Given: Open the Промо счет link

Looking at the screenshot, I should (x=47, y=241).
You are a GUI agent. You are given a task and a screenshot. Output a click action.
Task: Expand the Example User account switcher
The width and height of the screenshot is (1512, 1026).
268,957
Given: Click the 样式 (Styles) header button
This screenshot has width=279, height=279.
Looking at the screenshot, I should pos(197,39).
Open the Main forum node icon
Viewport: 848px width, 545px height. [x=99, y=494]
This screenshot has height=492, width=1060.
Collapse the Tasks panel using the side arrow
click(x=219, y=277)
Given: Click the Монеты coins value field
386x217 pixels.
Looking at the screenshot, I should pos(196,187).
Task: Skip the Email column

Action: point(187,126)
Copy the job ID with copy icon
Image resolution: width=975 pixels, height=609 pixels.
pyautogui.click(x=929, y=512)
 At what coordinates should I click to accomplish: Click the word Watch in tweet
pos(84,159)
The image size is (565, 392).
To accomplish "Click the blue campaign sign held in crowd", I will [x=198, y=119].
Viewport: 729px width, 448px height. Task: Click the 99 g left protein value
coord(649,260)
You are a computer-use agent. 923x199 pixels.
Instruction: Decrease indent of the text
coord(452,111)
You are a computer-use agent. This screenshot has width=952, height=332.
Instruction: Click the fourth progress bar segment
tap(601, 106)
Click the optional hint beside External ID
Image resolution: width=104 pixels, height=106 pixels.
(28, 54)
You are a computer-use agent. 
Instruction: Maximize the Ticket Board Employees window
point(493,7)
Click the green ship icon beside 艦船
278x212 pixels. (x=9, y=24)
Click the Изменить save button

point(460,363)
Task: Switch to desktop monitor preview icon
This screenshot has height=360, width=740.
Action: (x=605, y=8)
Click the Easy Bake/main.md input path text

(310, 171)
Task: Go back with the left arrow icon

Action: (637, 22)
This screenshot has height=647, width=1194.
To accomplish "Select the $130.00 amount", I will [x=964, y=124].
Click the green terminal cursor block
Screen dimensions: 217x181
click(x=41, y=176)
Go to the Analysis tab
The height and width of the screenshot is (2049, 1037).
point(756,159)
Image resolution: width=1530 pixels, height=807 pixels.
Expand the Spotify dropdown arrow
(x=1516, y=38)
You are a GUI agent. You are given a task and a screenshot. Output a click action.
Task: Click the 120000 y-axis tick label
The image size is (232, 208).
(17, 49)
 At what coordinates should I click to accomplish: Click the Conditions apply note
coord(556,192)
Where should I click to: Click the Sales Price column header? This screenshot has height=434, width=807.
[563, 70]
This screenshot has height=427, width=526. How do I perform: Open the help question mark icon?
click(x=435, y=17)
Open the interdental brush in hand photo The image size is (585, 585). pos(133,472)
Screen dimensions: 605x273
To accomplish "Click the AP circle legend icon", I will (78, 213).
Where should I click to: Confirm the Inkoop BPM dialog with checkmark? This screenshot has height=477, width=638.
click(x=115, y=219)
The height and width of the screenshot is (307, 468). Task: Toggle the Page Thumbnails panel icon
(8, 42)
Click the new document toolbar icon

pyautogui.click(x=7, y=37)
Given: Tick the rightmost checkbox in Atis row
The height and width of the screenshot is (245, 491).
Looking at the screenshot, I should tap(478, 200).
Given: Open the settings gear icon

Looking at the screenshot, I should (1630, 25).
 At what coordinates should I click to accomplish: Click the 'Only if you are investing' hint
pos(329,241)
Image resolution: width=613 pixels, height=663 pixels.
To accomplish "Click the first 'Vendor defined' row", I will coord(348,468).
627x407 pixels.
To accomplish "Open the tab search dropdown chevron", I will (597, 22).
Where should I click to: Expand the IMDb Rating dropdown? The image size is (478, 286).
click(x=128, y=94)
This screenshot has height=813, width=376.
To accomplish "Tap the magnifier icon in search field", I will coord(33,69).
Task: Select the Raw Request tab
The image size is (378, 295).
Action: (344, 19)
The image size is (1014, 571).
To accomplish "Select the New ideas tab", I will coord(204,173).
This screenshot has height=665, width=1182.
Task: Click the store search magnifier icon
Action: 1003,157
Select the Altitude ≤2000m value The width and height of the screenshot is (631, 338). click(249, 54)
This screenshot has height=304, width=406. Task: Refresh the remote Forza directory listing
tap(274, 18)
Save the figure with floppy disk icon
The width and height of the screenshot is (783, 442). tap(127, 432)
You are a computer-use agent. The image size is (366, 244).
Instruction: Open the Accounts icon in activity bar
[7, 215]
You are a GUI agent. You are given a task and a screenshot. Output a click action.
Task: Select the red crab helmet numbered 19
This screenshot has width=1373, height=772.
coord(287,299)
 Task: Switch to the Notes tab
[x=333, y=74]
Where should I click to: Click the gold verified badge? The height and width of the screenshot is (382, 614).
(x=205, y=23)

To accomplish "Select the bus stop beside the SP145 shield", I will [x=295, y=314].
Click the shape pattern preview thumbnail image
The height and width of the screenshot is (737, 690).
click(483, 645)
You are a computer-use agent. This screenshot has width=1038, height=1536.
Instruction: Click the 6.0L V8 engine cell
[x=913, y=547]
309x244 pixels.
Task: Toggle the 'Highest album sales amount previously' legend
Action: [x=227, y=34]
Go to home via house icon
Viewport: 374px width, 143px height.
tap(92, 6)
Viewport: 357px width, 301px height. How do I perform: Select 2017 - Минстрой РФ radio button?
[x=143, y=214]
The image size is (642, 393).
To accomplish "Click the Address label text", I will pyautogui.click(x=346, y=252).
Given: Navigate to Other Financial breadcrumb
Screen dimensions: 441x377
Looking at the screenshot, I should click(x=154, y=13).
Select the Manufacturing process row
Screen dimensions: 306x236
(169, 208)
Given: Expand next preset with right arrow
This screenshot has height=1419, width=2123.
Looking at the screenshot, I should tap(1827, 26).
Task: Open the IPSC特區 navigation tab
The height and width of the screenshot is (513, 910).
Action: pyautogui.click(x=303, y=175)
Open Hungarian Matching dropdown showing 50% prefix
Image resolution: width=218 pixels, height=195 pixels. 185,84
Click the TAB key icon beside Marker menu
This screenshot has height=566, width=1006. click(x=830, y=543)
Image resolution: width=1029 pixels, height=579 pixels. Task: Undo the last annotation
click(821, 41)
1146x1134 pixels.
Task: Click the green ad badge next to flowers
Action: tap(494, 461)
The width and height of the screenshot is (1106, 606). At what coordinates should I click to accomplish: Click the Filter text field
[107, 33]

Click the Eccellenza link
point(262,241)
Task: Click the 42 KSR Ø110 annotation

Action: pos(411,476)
-*-*-
◆ TASK: Some lines above hold the word "computer". Copy all of them.

◆ RESPONSE FOR THIS EXERCISE:
You are a computer-use agent. 923x199 pixels.
You are a computer-use agent. This screenshot has width=952, height=332.
You are a computer-use agent. 
You are a computer-use agent. The image size is (366, 244).
You are a computer-use agent. This screenshot has width=1038, height=1536.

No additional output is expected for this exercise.